Config: FP16 I/O, FP32 accumulators, forward pass only, non-causal, $d{=}128$, batch${=}16$, heads${=}16$. All GEMMs use mma.sync.aligned.m16n8k16.row.col.f32.f16.f16.f32.
The Algorithm
Standard attention computes $O = \text{softmax}(QK^\top / \sqrt{d})\, V$, materializing the full $N \times N$ score matrix. Flash attention avoids this by tiling over the KV sequence dimension. For each block of $B_r$ query rows, we iterate over blocks of $B_c$ key/value rows, accumulating $O$ in registers with online softmax correction.
The correction factor $\alpha \leq 1$ rescales all previous accumulations whenever a new KV block introduces a larger row-max. On the first block $\alpha$ is zero (since $m = -\infty$), so the rescale is skipped. All intermediate state—$S$, $P$, $m$, $\ell$—lives in registers. Q, K, V tiles live in shared memory (though different optimizations may promote some to registers when the budget allows). $O$ accumulates in FP32 and is written to global memory once at the end.
Background
This section covers the FA-specific machinery. The MMA instruction, fragment register layouts, and ldmatrix are covered in the PTX HGEMM post. Fragment layout diagrams from the PTX ISA are the canonical reference.

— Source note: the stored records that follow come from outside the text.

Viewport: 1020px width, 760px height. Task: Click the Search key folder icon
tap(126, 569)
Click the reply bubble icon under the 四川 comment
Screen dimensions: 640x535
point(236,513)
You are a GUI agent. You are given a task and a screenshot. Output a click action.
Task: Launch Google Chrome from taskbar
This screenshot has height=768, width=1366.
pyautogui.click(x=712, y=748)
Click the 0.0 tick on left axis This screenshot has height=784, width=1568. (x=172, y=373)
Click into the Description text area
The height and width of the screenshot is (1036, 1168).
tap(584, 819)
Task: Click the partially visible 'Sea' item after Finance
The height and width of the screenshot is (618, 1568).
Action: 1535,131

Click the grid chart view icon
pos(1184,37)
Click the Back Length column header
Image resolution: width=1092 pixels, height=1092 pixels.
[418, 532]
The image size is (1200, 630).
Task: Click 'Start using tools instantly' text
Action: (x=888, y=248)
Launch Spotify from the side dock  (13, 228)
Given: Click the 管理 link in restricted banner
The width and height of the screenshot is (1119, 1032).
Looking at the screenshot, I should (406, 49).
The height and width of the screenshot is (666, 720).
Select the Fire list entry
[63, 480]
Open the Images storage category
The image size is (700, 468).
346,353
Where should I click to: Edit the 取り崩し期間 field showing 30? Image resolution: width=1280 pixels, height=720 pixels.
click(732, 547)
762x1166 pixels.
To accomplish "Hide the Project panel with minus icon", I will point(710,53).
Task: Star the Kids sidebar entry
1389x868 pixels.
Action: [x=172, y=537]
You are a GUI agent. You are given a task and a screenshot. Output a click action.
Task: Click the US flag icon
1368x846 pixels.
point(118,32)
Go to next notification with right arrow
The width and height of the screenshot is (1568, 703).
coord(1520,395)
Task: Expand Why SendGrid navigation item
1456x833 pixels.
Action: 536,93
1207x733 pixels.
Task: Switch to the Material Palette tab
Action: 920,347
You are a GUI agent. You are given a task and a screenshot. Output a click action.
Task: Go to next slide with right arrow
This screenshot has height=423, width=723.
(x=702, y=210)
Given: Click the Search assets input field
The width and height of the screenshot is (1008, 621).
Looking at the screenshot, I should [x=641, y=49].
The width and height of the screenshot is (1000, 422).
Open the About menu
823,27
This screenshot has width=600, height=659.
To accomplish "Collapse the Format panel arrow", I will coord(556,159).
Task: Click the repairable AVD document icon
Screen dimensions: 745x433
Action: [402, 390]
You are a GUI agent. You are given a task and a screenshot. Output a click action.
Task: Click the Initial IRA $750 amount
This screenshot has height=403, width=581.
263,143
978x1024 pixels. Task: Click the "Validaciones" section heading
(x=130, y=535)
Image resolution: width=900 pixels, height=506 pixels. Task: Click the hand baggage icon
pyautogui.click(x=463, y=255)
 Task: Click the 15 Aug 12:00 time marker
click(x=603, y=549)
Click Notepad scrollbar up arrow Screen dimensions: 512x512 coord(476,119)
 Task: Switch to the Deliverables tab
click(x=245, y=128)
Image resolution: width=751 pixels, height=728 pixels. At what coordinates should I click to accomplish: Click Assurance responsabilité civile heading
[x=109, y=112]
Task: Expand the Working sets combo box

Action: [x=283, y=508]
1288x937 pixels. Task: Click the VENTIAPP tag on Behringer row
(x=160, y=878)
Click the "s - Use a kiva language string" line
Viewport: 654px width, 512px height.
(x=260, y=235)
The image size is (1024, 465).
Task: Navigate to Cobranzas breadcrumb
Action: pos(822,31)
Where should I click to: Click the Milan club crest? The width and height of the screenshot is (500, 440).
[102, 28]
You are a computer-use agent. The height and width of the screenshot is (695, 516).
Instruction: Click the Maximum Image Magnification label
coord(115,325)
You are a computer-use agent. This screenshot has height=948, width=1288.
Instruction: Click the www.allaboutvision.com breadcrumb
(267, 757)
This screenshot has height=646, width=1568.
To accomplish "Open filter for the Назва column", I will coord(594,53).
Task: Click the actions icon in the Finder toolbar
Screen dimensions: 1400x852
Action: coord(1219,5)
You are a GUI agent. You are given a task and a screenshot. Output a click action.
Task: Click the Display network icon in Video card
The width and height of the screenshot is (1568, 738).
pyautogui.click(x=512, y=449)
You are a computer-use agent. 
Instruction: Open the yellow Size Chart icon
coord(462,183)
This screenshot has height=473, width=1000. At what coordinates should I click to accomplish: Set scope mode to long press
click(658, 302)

The key facts for this post: each MMA computes a $16 \times 8$ output tile. Fragment A is $16 \times 16$ (4 uint32_t registers, row-major). Fragment B is $16 \times 8$ (2 registers, column-major). Fragment C/D is $16 \times 8$ (4 float registers, accumulator). ldmatrix.x4 loads a $16 \times 16$ tile from SMEM into A-fragment layout. ldmatrix.x2.trans loads $16 \times 8$ with per-$8 \times 8$ transpose into B-fragment layout.
Tiling Parameters
Each CTA processes $B_r$ query rows through two GEMMs: QK produces scores $S$ of size $B_r \times B_c$, and PV accumulates output $O$ of size $B_r \times d$. Rows are divided among warps, then subdivided into M-tiles of 16 rows (one MMA row group). The table below shows tiling for the QK GEMM; PV dimensions follow by swapping $B_c$ and $d$ (so PV_K_TILES $= B_c / 16$ and PV_N_TILES $= d / 8$).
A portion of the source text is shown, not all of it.